During one of his earlier hospital stays, he’d called to whine that they were starving him to death and that — if it wasn’t too much trouble, of course — he’d really love it if I brought him some of that mousse. But when I arrived — treats in hand — he was nowhere to be found. I sat and waited, assuming he was out for tests and that he’d return shortly. Half an hour later, I went to the nurses’ station to find out how soon he’d be finished.
“He’s not in his bed!?” She questioned as she rounded the corner to check for herself — as if I could miss all six and a half feet of him in the tiny room.
At that moment, the elevator door opened and he emerged — jeans and gym shoes beneath his hospital gown, a grocery bag in each arm.
“I told you I hate the crap they serve here, so I took a hike down the street to Ralph’s and got the shit I like to eat. Did you bring my stuff?”
In response, I dangled before me a gift bag containing a plastic container of his prize — along with carrot and cucumber chips as my concession to keeping him healthy.
“All right!” He beamed like a kid — a big, mustachioed kid — who’d just been surprised with his favorite candy bar, spun and fell into the guest chair. Then he tossed the bags of veggies back with “I knew you’d bring these; you can keep ‘em!” With that he whipped a box of crackers from his bag of goodies. The following day he called to let me know he’d shared his contraband with his doctors. But they loved it entirely too much. And he needed a refill.

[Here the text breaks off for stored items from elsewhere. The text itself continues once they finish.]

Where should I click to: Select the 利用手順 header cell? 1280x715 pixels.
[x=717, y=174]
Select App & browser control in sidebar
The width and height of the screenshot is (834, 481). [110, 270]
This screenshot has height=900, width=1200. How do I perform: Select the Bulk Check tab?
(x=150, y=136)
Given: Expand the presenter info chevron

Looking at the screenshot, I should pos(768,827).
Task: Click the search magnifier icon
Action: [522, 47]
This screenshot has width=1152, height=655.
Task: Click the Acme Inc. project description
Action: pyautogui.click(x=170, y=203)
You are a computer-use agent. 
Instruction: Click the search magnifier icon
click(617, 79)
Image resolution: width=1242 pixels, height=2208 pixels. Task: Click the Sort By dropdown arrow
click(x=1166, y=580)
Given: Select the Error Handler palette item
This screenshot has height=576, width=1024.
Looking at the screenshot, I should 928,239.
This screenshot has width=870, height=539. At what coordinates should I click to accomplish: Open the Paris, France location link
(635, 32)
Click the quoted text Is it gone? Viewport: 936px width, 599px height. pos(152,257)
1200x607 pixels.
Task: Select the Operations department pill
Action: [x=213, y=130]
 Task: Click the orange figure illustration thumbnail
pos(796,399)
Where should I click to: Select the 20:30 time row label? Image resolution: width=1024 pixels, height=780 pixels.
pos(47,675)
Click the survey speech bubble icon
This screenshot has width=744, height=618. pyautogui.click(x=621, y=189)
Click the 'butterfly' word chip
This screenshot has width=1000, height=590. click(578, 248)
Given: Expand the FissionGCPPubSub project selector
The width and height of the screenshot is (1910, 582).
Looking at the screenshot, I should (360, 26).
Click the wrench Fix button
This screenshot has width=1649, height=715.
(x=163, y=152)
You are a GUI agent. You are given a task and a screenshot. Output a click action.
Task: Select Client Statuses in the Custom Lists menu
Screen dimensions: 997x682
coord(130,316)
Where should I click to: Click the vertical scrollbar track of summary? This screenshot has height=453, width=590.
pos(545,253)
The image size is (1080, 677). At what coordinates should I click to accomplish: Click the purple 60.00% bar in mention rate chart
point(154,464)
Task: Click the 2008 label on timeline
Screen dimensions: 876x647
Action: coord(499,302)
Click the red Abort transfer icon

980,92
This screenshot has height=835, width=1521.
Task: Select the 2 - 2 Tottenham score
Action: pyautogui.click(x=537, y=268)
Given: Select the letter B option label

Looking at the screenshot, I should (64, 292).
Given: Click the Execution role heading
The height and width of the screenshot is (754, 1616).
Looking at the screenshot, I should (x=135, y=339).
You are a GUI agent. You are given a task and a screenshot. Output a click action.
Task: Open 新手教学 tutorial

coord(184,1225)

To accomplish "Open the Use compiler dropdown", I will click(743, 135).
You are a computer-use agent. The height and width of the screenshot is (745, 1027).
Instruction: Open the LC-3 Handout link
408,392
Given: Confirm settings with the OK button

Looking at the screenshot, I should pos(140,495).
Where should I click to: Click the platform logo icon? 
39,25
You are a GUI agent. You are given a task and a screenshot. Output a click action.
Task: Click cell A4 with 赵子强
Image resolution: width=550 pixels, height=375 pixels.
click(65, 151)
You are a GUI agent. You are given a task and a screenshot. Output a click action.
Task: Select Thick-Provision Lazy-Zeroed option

I pulled a jar of preserved lemons from the refrigerator and poured a couple of teaspoons of its thick, salty liquid into the food processor’s open chute and gave it another whir. Finally, it was ready. I packed the mousse into a container, arranged his favorite crackers around it and dropped it off at the reception site.
And as I drove to his memorial service I smiled as I remembered all the fun times we’d had and all the wonderful meals we’d shared. And while he wouldn’t be there physically enjoying his favorite smoked salmon mousse, he’d be there smiling as we enjoyed it — celebrating his life and the incredible man that he was.
One month ago, a wonderful man who contributed many beautiful chapters to the story that is my life lost his mercifully short battle with lung cancer.
Tom, I love you dearly … and I’ll miss you.